Extract all lines from the data beneath that include the word "Switch".

== Collected data entries ==
--

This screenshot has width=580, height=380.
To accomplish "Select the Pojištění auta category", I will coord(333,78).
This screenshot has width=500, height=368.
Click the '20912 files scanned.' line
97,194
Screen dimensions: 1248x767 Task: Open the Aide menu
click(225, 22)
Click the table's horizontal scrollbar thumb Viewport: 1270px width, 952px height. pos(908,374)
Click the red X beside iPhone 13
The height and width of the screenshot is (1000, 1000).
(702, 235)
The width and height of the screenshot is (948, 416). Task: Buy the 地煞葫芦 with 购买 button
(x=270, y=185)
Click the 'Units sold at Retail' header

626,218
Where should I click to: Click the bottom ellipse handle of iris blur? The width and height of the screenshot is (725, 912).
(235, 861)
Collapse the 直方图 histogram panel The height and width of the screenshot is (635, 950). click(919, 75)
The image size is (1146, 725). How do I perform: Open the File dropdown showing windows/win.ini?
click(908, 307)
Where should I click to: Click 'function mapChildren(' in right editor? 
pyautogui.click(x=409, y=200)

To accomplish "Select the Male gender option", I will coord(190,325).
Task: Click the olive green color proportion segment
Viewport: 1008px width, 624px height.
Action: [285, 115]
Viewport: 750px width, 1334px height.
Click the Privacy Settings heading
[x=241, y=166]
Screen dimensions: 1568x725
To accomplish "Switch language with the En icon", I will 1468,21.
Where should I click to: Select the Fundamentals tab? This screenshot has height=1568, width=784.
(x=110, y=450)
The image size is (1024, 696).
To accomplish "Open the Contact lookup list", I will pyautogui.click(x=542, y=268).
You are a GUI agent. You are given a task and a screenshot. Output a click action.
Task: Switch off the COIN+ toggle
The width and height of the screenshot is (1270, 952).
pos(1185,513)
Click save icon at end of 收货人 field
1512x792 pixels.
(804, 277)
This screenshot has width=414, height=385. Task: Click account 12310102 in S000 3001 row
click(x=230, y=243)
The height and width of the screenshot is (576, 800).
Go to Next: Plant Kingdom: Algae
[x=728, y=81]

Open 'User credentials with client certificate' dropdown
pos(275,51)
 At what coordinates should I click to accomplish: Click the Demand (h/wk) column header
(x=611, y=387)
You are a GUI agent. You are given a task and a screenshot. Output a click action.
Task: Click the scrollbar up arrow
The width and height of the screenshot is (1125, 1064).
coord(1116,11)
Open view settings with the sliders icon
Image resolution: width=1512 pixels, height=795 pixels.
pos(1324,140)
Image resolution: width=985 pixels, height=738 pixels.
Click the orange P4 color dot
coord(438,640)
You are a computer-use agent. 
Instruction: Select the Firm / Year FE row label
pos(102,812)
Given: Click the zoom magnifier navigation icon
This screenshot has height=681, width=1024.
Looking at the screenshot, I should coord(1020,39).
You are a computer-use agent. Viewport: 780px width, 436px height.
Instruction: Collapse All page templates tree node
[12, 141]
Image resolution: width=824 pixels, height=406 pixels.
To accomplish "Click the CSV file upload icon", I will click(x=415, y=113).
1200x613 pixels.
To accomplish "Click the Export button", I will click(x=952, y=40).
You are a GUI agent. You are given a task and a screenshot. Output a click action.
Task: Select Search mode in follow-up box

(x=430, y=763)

--

== PROBLEM SOLUTION ==
To accomplish "Switch language with the En icon", I will 1468,21.
Task: Switch off the COIN+ toggle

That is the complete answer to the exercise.